一遍の法難霊場として知られる山ノ内の光照寺は、鎌倉に密かに潜伏していた「キリシタンたちの旦那寺」と呼ばれていたそうです。


光照寺山門

梁の下に「中川久留子(くるす)」と呼ばれる十字架の紋が掲げられているため「くるす門」と呼ばれています。


クルス紋(中川久留子)

光照寺の山門は、九州豊後国岡藩主の中川氏が建てた東渓院の山門が移されたものです。

東渓院は台にあった臨済宗の寺でしたが明治期に廃寺となりました。

中川氏は、キリシタン大名だったといわれています。

光照寺本堂には、キリシタンが持ち込んだという燭台も残されています。


☆ ☆ ☆ ☆ ☆


江戸時代には、キリスト教に対する禁教令が出され、キリシタンでないことを証明するための「寺請制度」がありました。

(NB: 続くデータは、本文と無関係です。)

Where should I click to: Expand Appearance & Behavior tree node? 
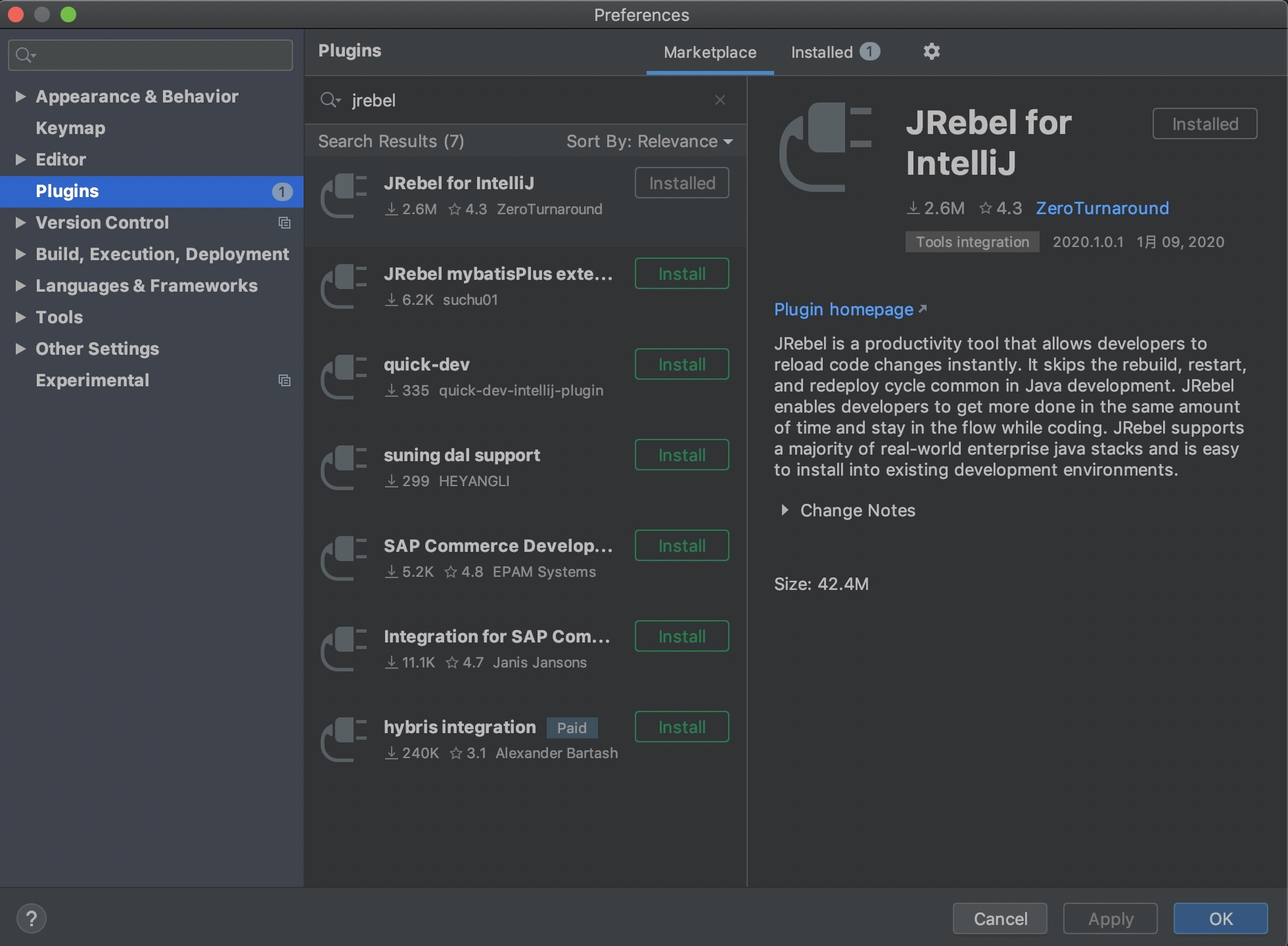click(20, 97)
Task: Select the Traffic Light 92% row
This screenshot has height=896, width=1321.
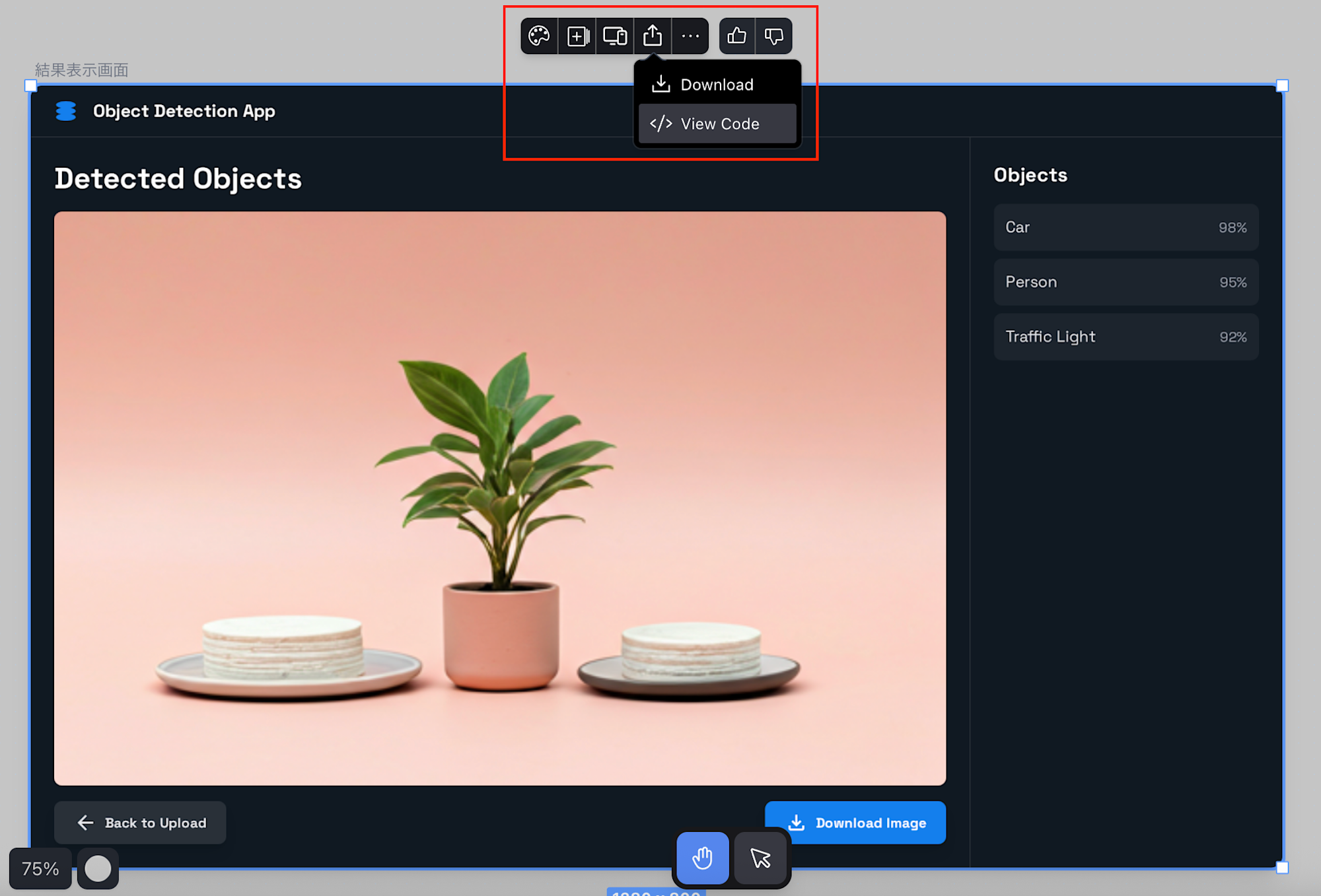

人々はいずれかの寺を菩提寺として、その檀家にならなければなりませんでした。

そして、寺は、幕府の命によって檀家を監視する義務を負わされていました。

しかし・・・、

光照寺に「キリシタンの燭台」が、東慶寺にイエス・キリストの略字を表す「IHS」が刻まれた「葡萄蒔絵螺鈿聖餅箱」が残されているように、寺はキリシタンだと知っていてもそれを黙認していたのでしょう。


光照寺の「燭台」

東慶寺の「葡萄蒔絵螺鈿聖餅箱」


鎌倉にキリシタンが入って来たのは、1590年(天正18年)、徳川家康が江戸を開府してから。

江戸浅草近在のキリシタンが鶴岡八幡宮の警備のための人足に混ざって鎌倉に移住してきたといわれています。

1623年(元和9年)、浅草から巡回にきていた神父フランシスコ・ガルベスが、懸賞金目当ての漁師に密告され坂ノ下で捕らえられました。

その後、小袋谷にあったキリシタン伝道所のヒラリオ孫左衛門夫妻らとともに、江戸小伝馬町の牢に入れられ処刑されています。


現在、鎌倉には多くのキリスト教会がありますが、鎌倉は、面積当たりのキリスト教系の施設が長崎に次いで多い場所といわれています。